Returning to the present, I found myself across the table from Paul Avrin and in front of a rack holding KLNORS?. Slotting the K at 8L would create the possibility of a big counterplay, and I suspect most players would have agonized between giving the counterplay and giving up points. I, however, too the third option and played SNORKLe*. Yes, I was gambling that Paul would not notice the mispelling, and if my gamble worked I would have created a tactical (strategic?) advantage for myself.

My trap worked immediately, but in a way I did not expect. Rather than hooking an S or D, Paul played ROQUE!!! I was sure that SNORKLES* and SNORKLED* are no good, but could SNORKLER* be some freaky exception? I finally decided against it, and I picked up the extra turn. Not only that, but over the course of the weekend I was able to milk that story for a heck of a lot of laughs!

I did one thing wrong, though. Hoping to confuse Avrin, when I challenged I put ROQUE into the machine too. The effect was to make Paul suspicious, and he thus did not hook the S that he later had. Damn--as funny as it was to have him fall into my trap once, had it worked twice I would have about died laughing, and I'd be retelling the story for the rest of the year.
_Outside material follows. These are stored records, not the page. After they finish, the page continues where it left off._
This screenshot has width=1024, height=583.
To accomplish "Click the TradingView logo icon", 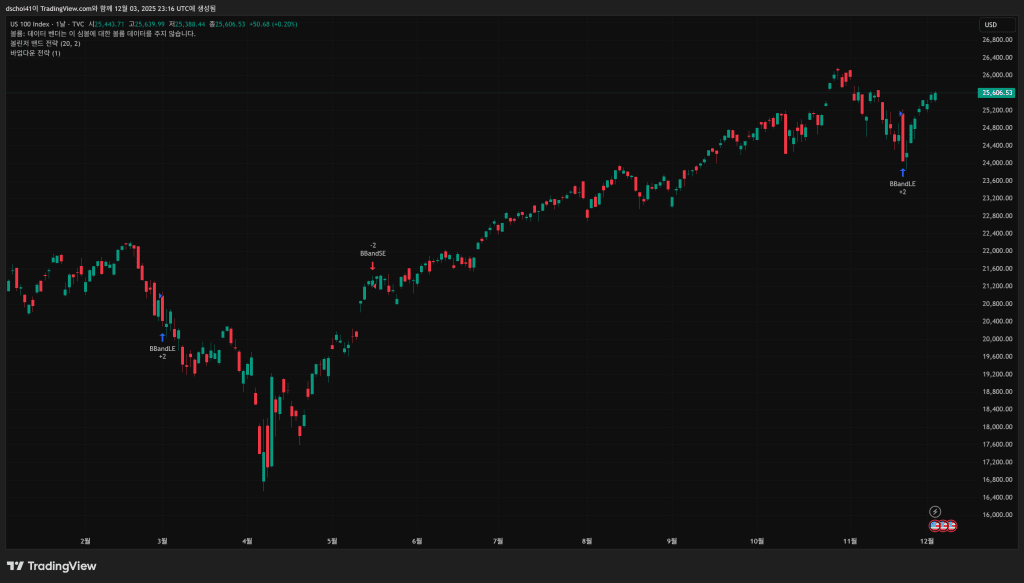I will 15,566.
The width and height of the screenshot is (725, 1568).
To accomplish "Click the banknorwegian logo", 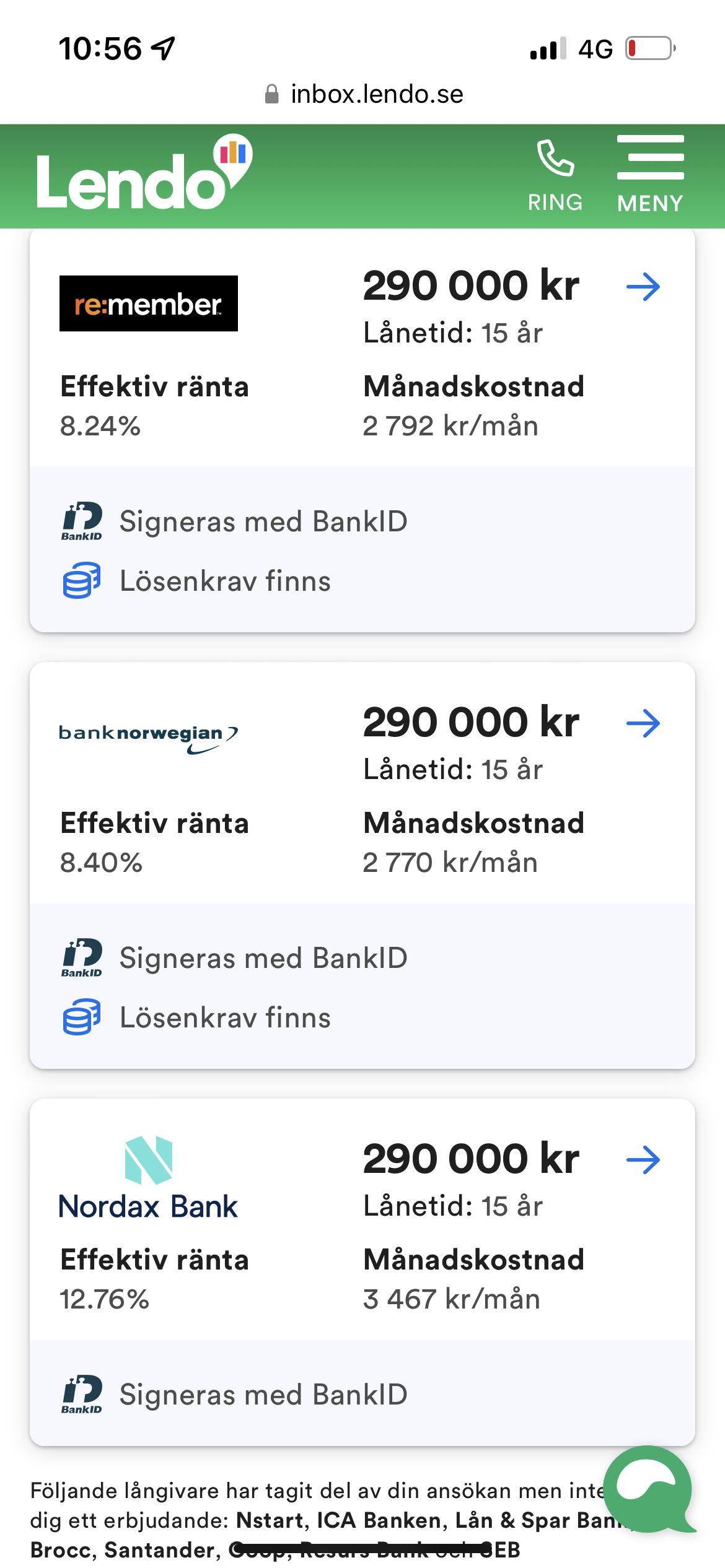I will [x=149, y=737].
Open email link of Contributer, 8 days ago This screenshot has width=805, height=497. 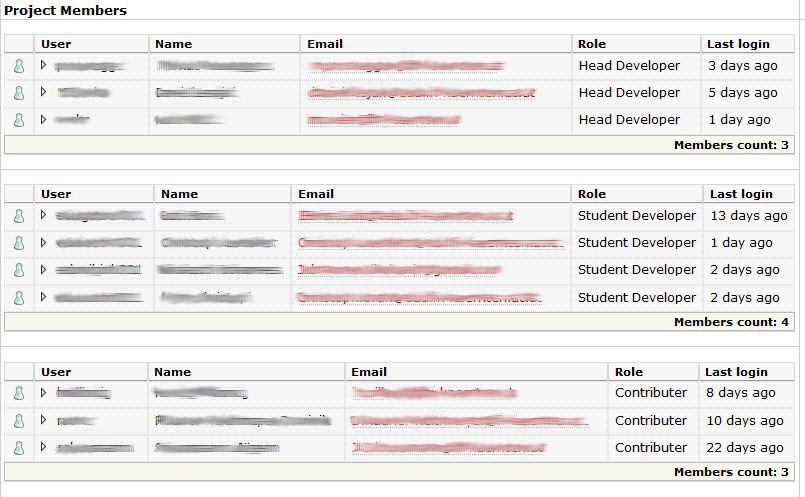tap(434, 393)
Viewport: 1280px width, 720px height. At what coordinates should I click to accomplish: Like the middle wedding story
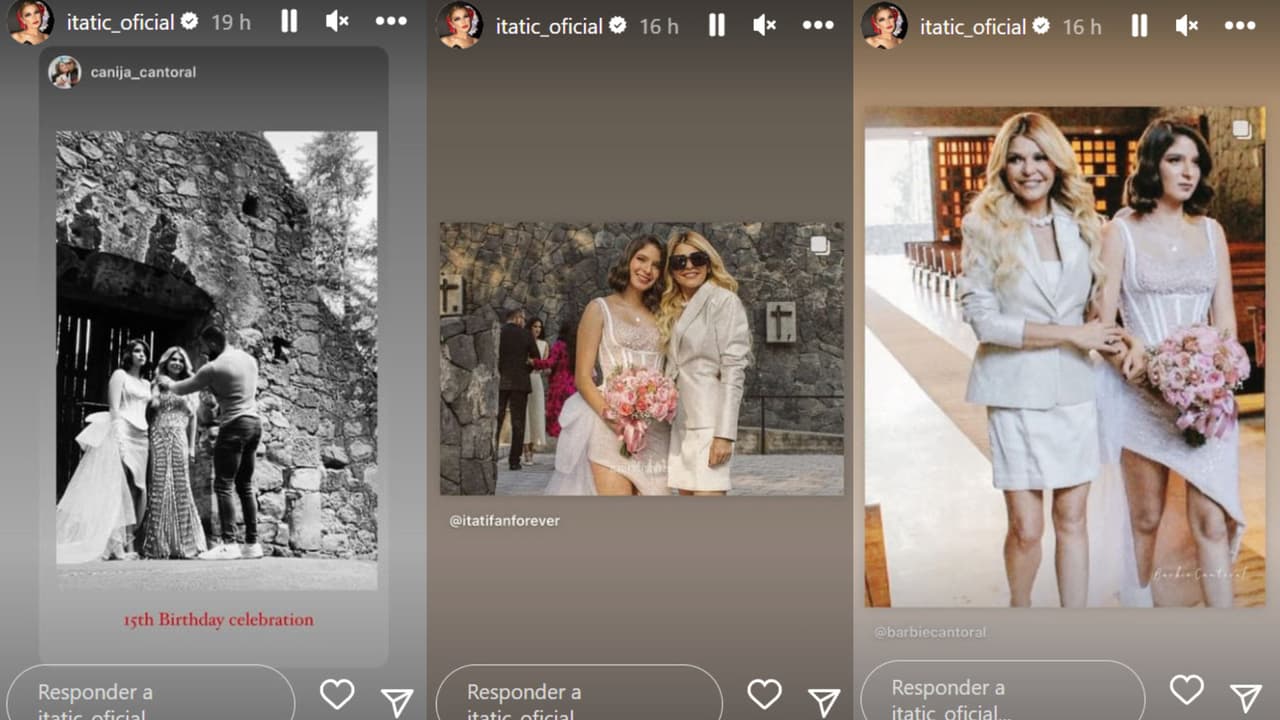764,693
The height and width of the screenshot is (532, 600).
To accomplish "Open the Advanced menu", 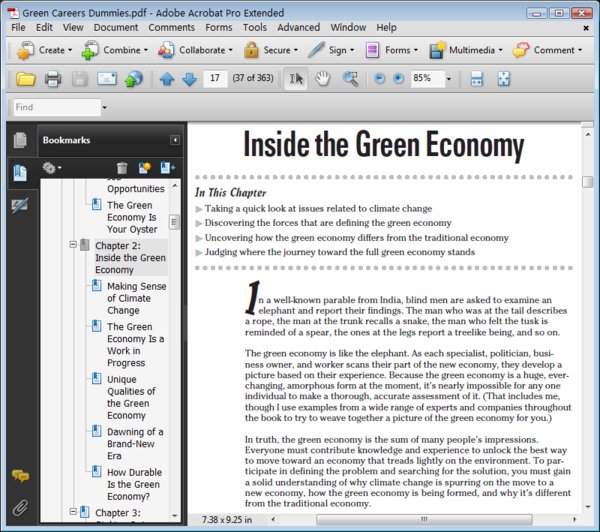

Saturday, February 13, 2010

7:00 - David's alarm of despair went off, and I woke up with a start and rushed to the bathroom, to kiwi before David got in there. Thinking ahead, about how much time it might take for the water to warm up, I turned it on. David thought I was planning to shower and asked to use the bathroom first, and I clarified that I had turned it on for him. David, though clearly intelligent and an International Grandmaster in chess, might not necessarily be smarter than me in certain situations. It should have been obvious what my intent was. No, not to give him an early Valentine's Day gift, but rather to ensure that he would not have to wait 5-10 minutes for the water to warm up (as has happened to me many times) and would get the @#^**#$@# out of the room quicker so I could try and sleep more!!!

7:02 - David enters the bathroom.

7:18 - David exits the bathroom, and Eric enters.

7:27 - Eric exits the bathroom.

7:29 - Sam starts to stir, against my hopes, and I doubt I'll get any more sleep.

7:36 - I give up on sleep.

8:14 - I marvel at how I've managed to get so lost in trying to find Harris Teeter's, ostensibly only a few minutes away. I finally find it though, intending to get some juice, fruit, and yogurt, then coffee and oatmeal from the Starbucks. Instead, I find, to my surprise, a hott breakfast bar offering eggs, cheesy eggs, potatoes, bacon, and biscuits, yummy yummy biscuits! Okay, so they weren't the best biscuits, not in a breakfast bar in a grocery store, but they were a sight better than most of what I find in the Northeast, that's for darn tooting. And and the price--$5.71! Back at the hotel, David and Sam had paid $15+ for there meal, and I can't imagine it was better.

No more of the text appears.